Last week, after reporting a spike in its own NPAs “due to farm loan waivers,” HDFC Bank warned that lenders may discontinue fresh loans to the agriculture sector, The Economic Times reported on July 28, 2017.
 
“Banks are likely to see increase in NPAs in the agriculture sector and a general worsening of credit culture… Loan waivers are likely to also impact the supply of credit as fresh lending to the agriculture sector could dry up,” the bank’s economists said in a note.
 
To be sure, waivers come with the imminent possibility of ‘errors of inclusion’–even those farmers who do not need a waiver get it–making it an expensive prospect for the state exchequer, as the HDFC economists pointed out in their note.
 
However, defaulting on farm loans exposes the sector that employs 56% of India’s workforce to a heavy penalty.

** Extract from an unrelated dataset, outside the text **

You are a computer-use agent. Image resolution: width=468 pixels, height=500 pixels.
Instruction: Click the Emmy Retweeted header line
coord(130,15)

It may force the most distressed and the most vulnerable out of access to formal credit and possibly out of farming as well, Sen told IndiaSpend.
 
So should lenders waive farm loans? Or should they “restructure” non-priority sector NPAs? “The main consideration here is [that] a lot of the non-priority NPAs are large and valued customers of the banks, who also have considerable political clout,” Sen told IndiaSpend.
 

GLOSSARY OF TERMS

Non-performing asset or bad loan: An asset, including a leased asset, that ceases to generate income for the lender

Restructuring: When a lender grants concessions to the borrower to avoid a default. Restructuring can involve alteration of repayment period or amount, change of the amount or number of installments, and lowering of the rate of interest.